Compte groupé de la Team Horns Up, pour les écrits en commun.

Autant vous le confesser d'emblée : rarement rubrique aura été aussi difficile à remplir de sorties de qualité - et ce même si l'un de nos albums de l'année, à savoir celui d'Animalize, y figure. Manque de vraies locomotives, manque d'albums dont on se dit qu'on y reviendra d'ici à la fin de l'année - à l'exception de quelques-uns comme Animalize, bien sûr, mais aussi les excellents Black Storm Thunder Attack, Helms Deep ou Teaser Sweet.

Heureusement, l'expérience aidant, on commence à savoir de plus en plus vite identifier ces quelques perles rares, parfois même dès les premières notes, et on perd moins de temps à chasser le menu fretin qui pullule sur un NWOTHM Full Albums où... chaque groupe ci-dessous a vu son album être uploadé. N'empêche : vivement l'été, puis la rentrée, et leurs habituelles sorties phares, car le heavy sent un peu le renfermé en ce mois de juin. Que ça ne vous empêche pas de découvrir la sélection de la rédaction, garantie sans faute de goût !

Groupes évoqués : Animalize | Elle Tea | Black Sword Thunder Attack | Hyena | Helms Deep | Palantyr | Savage Master | Teaser Sweet 

 

Animalize – Verminateur
Heavy metal – France (Dying Victims Productions)

Pingouin : Place au deuxième album de l'un des secrets actuellement les mieux gardés du heavy français : le combo lyonnais Animalize a sorti le 23 mai dernier son 2e full-length, Verminateur, chez Dying Victims Productions.

Animalize pousse à fond les curseurs activés sur Meat We're Made Of (2022) : palanquée de riffs heavy oscillant entre les versants speed et power du genre, paroles intégralement en français, pleines d'introspection et clamées avec émotion et vigueur … un cap est passé, de façon bluffante.

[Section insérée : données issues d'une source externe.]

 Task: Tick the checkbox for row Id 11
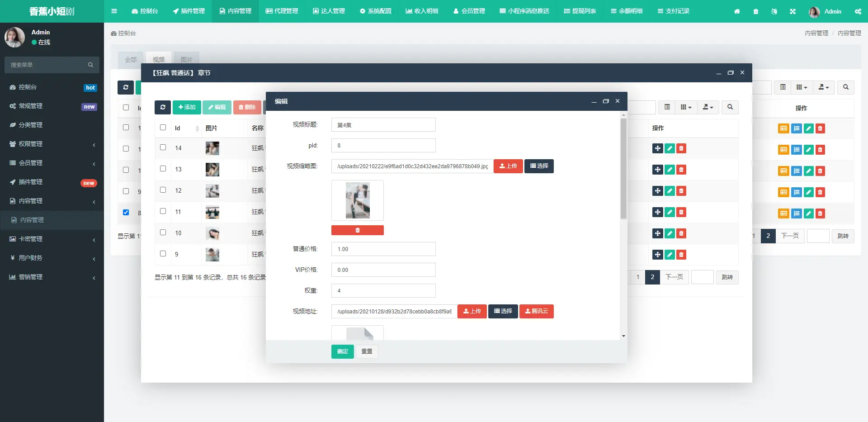click(x=163, y=211)
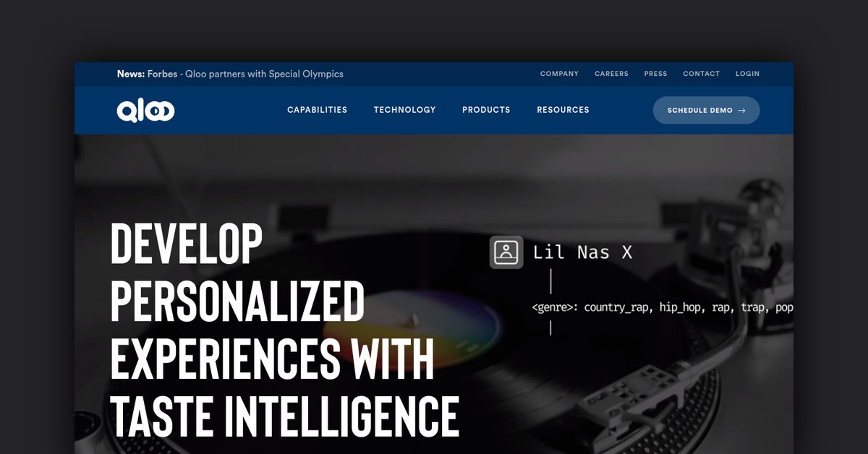This screenshot has width=868, height=454.
Task: Select Resources in the main navigation
Action: click(563, 110)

Les canuts avaient déjà démontré leur facilité à nous coller des refrains dans la tête (« Sous l'œil du charognard », « Samurai de l'Univers »), mais là le quatuor se dépasse tout simplement : « Cheval Astral » est d'ores et déjà gravée dans le disque dur de mon cerveau, de même que l'exceptionnelle « Envahisseurs ».

Le cerveau du groupe, Niels, nous confiait dans une interview fleuve avoir investi pas mal de temps, d'énergie et d'argent dans ce deuxième album … et ça se sent : la production impeccable, la pochette léchée, les clips authentiques et carrés (« Damnée »  et « Au jugement de soi »). 

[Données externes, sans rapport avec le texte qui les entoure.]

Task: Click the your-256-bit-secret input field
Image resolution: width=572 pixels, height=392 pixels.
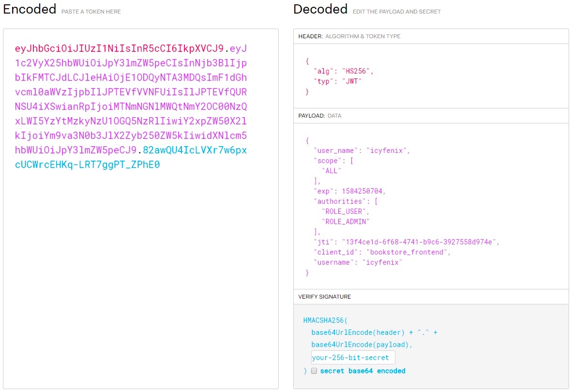Action: click(353, 358)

Ce deuxième album est un succès sur tous les plans. Il me tarde désormais de revoir Animalize sur scène, rendez-vous a priori en 2026 pour ça !

 

Elle Tea – Into the Fall
Hard rock / heavy tout doux – Italie (Indépendant)

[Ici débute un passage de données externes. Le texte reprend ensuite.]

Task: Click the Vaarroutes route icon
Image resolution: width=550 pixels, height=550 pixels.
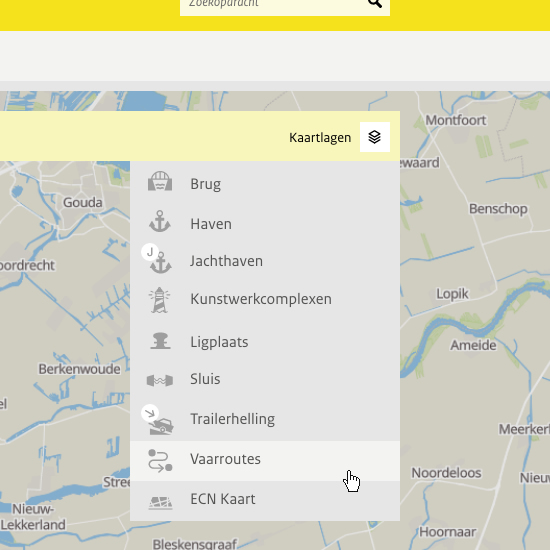Action: point(160,460)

Dolorès : Dans la catégorie « petite douceur de début d'été », Elle Tea fait grandement plaisir. Je découvre le projet de Leonardo Trevisan avec cet EP Into the Fall, première partie des morceaux d'un futur album à paraître par la suite. Le multi-instrumentiste italien (également illustrateur, derrière les pochettes du projet) semble bien prolifique, puisqu'il a déjà sorti deux albums et un EP depuis 2023 ! Visiblement, la quantité n'altère pas la qualité puisque Into the Fall me donne clairement une envie boulimique de découvrir les sorties précédentes.

Il faut dire que le projet a quelque chose d'assez easy-listening avec son hard rock / heavy chill à la prod toute douce, aux accents folk et prog, qui plaira aux fans de Wytch Hazel par exemple. J'insiste sur les sonorités où absolument rien d'agressif ne ressort, que ce soit dans les riffs de guitare qui ne manquent pourtant pas de dynamisme ou du côté du chant très sensible et authentique qui m'a immédiatement conquise. Ce sont 20 minutes qui font l'effet d'un premier rayon de soleil qui chatouille le visage au petit matin. Une fois passée la surprise d'entendre presque les mêmes notes sur le titre introductif que sur les arpèges mémorables de « The Message [Tablet II] » du dernier album de Blood Incantation, rien ne ternit l'écoute et on y revient avec plaisir.

 

Black Sword Thunder Attack  – Black Sword Thunder Attack
Heavy épique à la Warlord – Grèce (No Remorse Records)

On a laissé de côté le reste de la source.